同時期にパンクの本場イギリスで、アディクツやトイドールズを中心に盛り上がっていた、パンクにコミカル要素を取り入れた“スラップスティックパンク”(直訳すると「ドタバタ喜劇のパンク」)の日本における代表格として、一際強烈な存在感を放っていたのだ。
ニューロティカは1984年の結成後、自らのレーベルからカセットテープ、ソノシート、EPなどを立て続けにリリースしながら、『Oi of JAPAN』『STRAIGHT AHEAD』などのオムニバスアルバムに参加。また、メジャーデビュー直前の1988年から1989年にかけてはJICC出版局(現・宝島社)が立ち上げたインディーズレーベル、キャプテンレコードからファーストアルバムを含む音源を続々とリリースしている。

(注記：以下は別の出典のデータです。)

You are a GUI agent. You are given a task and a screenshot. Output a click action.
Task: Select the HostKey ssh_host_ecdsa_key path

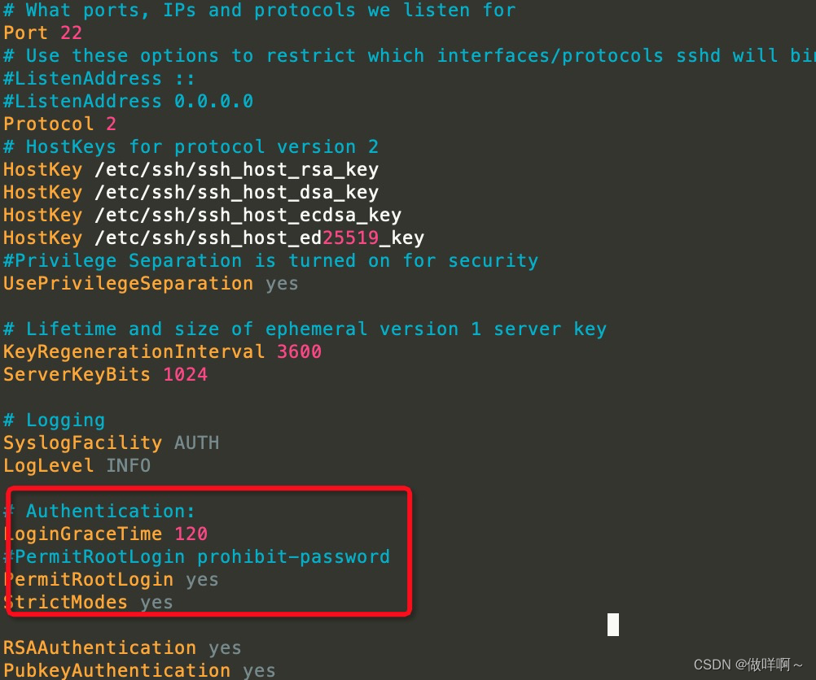click(200, 215)

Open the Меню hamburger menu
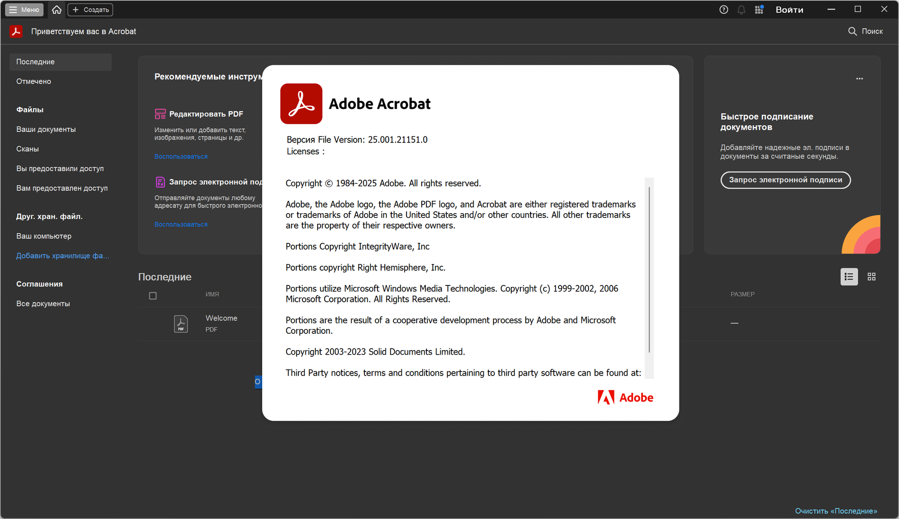24,10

現在のライブでも最高に盛り上がる「DRINKIN’BOYS」「ア・イ・キ・タ」「チョイスで会おうぜ」「…to be HARLEM」などは、このインディーズ時代に発表された初期代表曲だ。
そしてこの頃からすでに、明るく楽しくて笑えるのにどこか切ない、ポップなパンクバンドという立ち位置、メロディアスで疾走感のある楽曲、そしてピエロの扮装でステージ上を激しく立ち回るあっちゃんのヴォーカルスタイルは完全に確立されていた。